Three families of switchable mirrors
So far we have only described the properties of
Yttrium and Lanthanum hydrides. It turns out that all
Rare-Earth (RE) hydrides exhibit an optical switchability.
Two other families of hydrogen-based switchable
mirrors have been discovered. We have thus
the following families of switchable mirrors:
- rare-earth switchable mirrors
- color neutral magnesium-rare-earth (Mg-RE)
switchable mirrors
- magnesium-transition-metal (Mg-TM) switchable
mirrors
An example of the reversible optical switching of a
Mg-Gd layer is shown in figure 2 and that of a Mg-Ti
layer in figure 3.
The Mg-RE and the Mg-TM switchable mirrors both
exhibit the three fundamental optical states of
matter, i.e. shiny metallic, transparent and highly
absorbing, when their hydrogen content is modified.

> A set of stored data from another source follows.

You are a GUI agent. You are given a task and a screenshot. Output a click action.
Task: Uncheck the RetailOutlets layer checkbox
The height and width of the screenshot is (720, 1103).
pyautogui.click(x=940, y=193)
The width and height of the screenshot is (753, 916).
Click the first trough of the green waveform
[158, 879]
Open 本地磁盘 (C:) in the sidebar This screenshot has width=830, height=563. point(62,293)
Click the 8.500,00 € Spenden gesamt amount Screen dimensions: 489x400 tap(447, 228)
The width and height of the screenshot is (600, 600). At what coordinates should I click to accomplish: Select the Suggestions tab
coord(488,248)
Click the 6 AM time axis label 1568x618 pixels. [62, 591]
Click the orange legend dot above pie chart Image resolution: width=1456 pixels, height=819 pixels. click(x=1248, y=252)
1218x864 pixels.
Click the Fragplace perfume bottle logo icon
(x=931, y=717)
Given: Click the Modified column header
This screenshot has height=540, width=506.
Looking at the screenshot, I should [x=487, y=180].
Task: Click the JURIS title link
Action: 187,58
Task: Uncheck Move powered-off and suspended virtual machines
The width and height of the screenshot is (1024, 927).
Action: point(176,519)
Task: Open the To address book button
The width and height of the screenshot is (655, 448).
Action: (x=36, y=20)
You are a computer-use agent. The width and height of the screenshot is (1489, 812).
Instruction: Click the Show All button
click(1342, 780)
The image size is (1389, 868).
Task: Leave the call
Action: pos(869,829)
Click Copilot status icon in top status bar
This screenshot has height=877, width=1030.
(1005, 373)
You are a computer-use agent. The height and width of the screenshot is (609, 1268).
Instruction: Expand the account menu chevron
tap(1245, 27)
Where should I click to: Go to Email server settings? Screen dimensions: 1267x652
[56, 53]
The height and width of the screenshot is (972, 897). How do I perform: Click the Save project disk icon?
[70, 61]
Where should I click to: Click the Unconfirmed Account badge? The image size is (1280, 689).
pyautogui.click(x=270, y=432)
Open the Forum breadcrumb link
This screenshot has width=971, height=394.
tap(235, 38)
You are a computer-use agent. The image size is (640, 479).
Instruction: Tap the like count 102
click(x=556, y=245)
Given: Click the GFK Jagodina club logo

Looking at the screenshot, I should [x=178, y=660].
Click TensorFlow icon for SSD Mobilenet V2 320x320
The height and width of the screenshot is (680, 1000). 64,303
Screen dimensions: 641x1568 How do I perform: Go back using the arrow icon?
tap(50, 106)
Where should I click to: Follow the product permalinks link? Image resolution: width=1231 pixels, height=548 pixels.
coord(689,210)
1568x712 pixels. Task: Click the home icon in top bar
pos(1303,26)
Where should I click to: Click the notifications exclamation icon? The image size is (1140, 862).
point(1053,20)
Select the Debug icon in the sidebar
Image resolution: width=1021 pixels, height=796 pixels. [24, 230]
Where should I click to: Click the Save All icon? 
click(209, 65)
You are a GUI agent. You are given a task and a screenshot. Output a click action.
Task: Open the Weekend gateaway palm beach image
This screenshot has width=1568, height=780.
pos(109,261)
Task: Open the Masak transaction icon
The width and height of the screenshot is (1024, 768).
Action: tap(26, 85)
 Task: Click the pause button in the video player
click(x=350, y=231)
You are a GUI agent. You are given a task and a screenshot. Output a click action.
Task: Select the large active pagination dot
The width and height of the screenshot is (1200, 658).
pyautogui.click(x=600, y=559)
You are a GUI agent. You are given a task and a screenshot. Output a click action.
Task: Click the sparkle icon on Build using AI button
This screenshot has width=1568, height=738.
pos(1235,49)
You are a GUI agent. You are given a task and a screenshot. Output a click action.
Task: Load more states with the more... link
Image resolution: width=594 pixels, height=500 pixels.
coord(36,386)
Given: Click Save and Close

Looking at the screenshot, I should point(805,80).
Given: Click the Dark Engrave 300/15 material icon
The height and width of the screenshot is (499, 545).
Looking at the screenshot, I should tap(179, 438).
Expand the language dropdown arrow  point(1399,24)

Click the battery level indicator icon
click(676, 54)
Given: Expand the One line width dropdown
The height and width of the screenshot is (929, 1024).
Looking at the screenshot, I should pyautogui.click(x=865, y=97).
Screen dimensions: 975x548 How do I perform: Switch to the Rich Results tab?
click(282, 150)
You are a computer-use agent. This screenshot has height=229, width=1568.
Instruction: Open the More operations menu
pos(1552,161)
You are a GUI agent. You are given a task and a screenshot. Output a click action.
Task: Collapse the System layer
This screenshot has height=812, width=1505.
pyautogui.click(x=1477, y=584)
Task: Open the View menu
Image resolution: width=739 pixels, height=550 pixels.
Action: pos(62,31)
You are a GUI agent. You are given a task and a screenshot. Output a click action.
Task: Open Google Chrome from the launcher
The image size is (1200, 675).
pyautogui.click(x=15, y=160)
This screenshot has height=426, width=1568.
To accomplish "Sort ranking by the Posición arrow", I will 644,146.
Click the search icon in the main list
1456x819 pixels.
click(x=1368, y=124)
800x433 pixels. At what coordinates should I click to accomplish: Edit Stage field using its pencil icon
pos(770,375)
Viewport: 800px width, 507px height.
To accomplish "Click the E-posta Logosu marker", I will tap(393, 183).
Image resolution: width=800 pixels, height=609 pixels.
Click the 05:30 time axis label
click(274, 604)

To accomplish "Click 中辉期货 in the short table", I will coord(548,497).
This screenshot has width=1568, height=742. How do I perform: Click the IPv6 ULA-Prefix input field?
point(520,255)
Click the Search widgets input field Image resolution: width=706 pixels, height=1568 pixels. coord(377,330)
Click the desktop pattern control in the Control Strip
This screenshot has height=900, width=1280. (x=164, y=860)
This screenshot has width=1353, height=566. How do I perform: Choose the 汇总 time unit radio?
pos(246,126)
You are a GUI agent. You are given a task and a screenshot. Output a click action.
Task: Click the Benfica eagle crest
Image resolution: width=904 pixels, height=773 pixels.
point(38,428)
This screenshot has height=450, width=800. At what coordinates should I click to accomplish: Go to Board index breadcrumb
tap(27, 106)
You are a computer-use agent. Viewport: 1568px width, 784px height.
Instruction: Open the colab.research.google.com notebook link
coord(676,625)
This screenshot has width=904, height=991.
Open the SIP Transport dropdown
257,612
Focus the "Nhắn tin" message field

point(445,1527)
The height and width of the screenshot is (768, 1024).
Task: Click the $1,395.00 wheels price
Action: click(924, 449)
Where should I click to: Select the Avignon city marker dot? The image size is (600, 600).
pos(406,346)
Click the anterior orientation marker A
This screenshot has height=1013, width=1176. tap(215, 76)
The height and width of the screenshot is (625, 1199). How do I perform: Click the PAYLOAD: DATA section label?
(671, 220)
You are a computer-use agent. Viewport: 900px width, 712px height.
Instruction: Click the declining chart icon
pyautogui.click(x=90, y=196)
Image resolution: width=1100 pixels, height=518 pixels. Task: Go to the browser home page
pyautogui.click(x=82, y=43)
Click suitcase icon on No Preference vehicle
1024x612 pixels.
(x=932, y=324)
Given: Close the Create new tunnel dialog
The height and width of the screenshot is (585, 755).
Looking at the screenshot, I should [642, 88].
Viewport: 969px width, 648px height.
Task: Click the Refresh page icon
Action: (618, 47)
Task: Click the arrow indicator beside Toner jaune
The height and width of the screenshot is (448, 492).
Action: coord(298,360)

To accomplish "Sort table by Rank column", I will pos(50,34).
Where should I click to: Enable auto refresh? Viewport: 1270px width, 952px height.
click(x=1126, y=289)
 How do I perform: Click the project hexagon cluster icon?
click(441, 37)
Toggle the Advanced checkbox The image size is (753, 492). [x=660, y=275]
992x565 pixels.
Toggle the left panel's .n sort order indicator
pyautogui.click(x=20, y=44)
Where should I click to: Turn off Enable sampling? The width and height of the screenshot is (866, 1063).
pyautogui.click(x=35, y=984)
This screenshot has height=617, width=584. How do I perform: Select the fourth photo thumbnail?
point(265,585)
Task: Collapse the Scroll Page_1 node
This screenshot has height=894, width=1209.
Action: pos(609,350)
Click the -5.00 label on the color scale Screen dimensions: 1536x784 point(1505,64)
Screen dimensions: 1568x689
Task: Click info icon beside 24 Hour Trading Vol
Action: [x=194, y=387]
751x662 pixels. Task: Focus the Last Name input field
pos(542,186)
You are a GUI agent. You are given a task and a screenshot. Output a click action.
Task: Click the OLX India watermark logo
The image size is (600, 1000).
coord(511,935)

The microscopic mechanisms responsible for
their ‘black state’ are, however, due to their structure
on a nanoscale. There is by now a large body of
articles on the remarkable properties of switchable
metal-hydride mirrors. 5, 6 Recently it was also shown
that alloys and multilayered samples can be used to
fine-tune all the essential properties of switchable
mirrors and induce new phenomena. 7